Raising and lowering of the section is accomplished, in the illustrated embodiment, by means of a pair of actuator segments 310a, 310b. As can be seen in FIG. 30, the actuator segments each include a pair of support legs 312 having an open-sided channel configuration, which configuration can be used for the legs 304 of the other, unpowered segments as well. An elongate actuation link 314 is received in the open side of each of the legs of the powered segments, with its upper end being joined to the upper end of the leg by a horizontal axis pivot pin 316 that also serves to pivotably mount the upper end of the leg to one of the rod members 306 of the upper frame; in the embodiment that is illustrated, the rod members are spanned at the upper ends of legs 312 by longitudinal seat track segments, rather than planar deck segments, allowing seats to be installed thereon when the assembly is in its raised position. The lower end of each pivot link is joined to an actuation arm 316 by a second pivot pin 318, with the actuation arm in turn being fixedly mounted to an end 320 of a torque tube 322. The pivot pin 318 for the lower end of the actuation link is spaced from the end of the torque tube, so as to create a crank-arm when the torque tube is rotated. As can be seen, the actuation arm suitably has a channel configuration, with the end of the actuation link being received in the interior of the channel and the pivot pin 318 spanning between the sides thereof.

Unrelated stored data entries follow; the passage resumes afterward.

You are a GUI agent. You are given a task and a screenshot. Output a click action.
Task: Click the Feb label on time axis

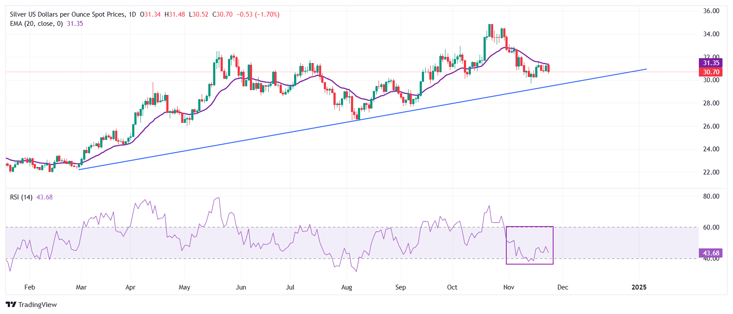[x=30, y=287]
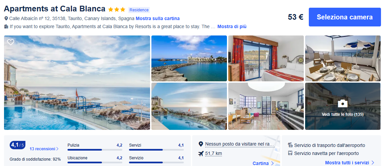The height and width of the screenshot is (166, 384).
Task: Open Mostra sulla cartina map link
Action: coord(157,18)
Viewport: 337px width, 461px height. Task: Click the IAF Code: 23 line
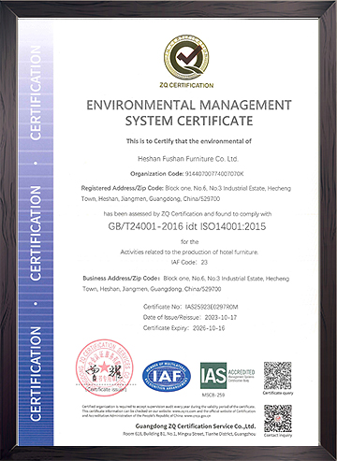point(189,263)
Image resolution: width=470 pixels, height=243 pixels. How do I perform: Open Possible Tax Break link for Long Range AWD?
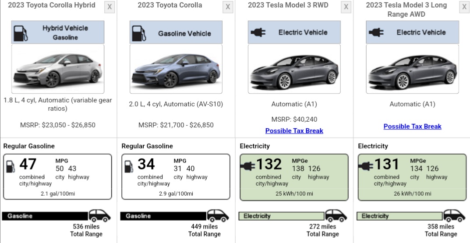[x=413, y=126]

Rotation of the torque tubes (in a clockwise direction as seen in FIG. 36) causes the actuation links to draw on the upper ends of the support legs 312, pivoting the legs about their lower attachment points 324 and thus raising the upper frame and deck segments to their elevated position as described above. As the legs reach their vertical orientation, the lower ends of the actuation links rotate to an over center position (i.e., to a position on the opposite side of the torque tube from the support leg), locking the assembly in its raised position. The assembly is lowered by rotating the torque tubes in an opposite direction, which raises the ends of the actuation links from their over center positions, releasing the assembly from its locked configuration, and pivots the legs downwardly towards a horizontal orientation.

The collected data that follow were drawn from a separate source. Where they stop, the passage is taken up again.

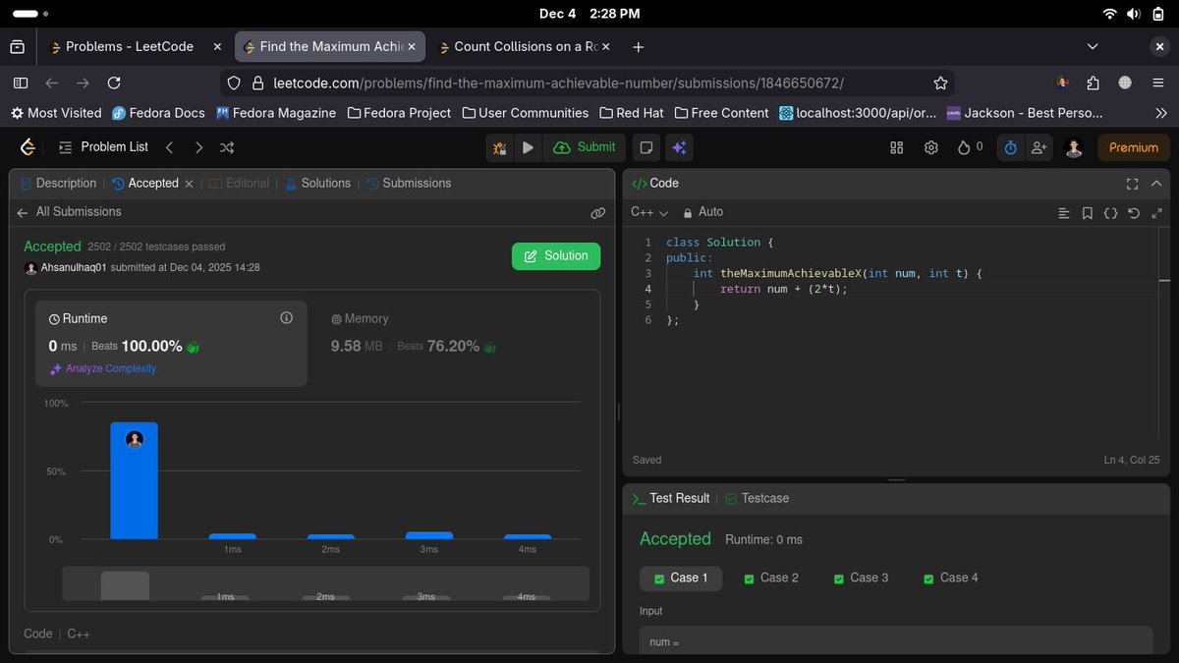1179x663 pixels.
Task: Click the Run code play icon
Action: click(x=528, y=147)
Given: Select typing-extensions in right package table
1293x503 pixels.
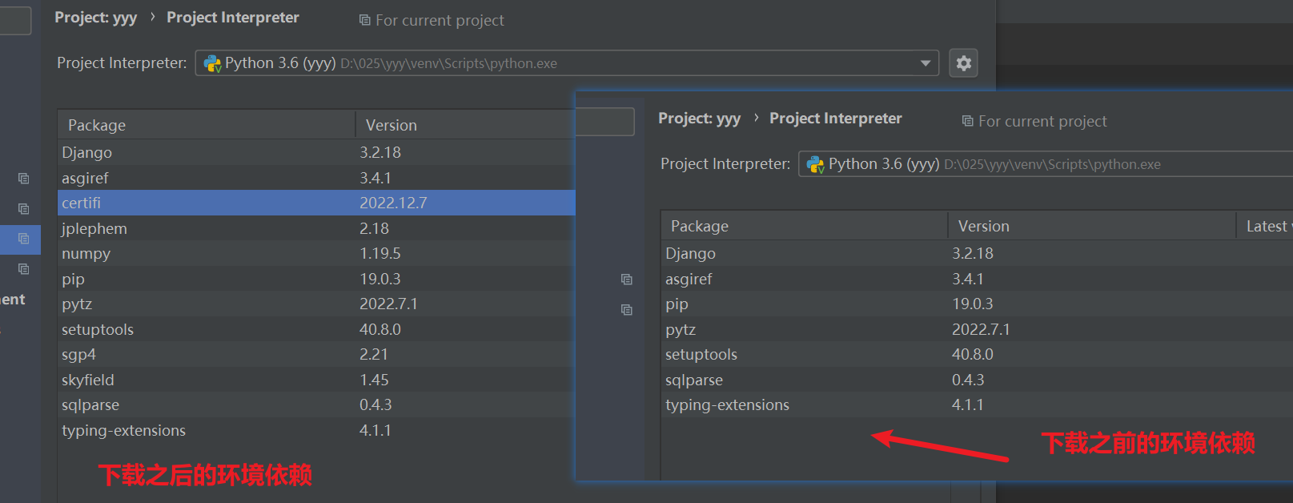Looking at the screenshot, I should [727, 405].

The torque tubes may be rotated by one or more motors (not shown) or other suitable drive devices. Rotation of the torque tubes is preferably linked so that all of the sections in the floor assembly 294 rise/fall simultaneously with minimal delay.

The translating floor assembly thus allows the lift assembly of the present invention to be used with no reduction in allowable floor space in the aircraft. The embodiment that has been described with reference to FIGS. 32-36 provides several significant advantages, particularly in terms of providing a compact, modulized system that is economical to produce and is relatively light in weight. It will be understood, however, that other types of temporary/moveable floor structures and mechanisms may be employed in conjunction with the lift platform of the present invention, as has been described above.

It is therefore to be recognized that these and various other alterations, modifications, and/or additions may be introduced into the constructions and arrangements of parts described above without departing from the spirit or ambit of the present invention as defined by appended claims.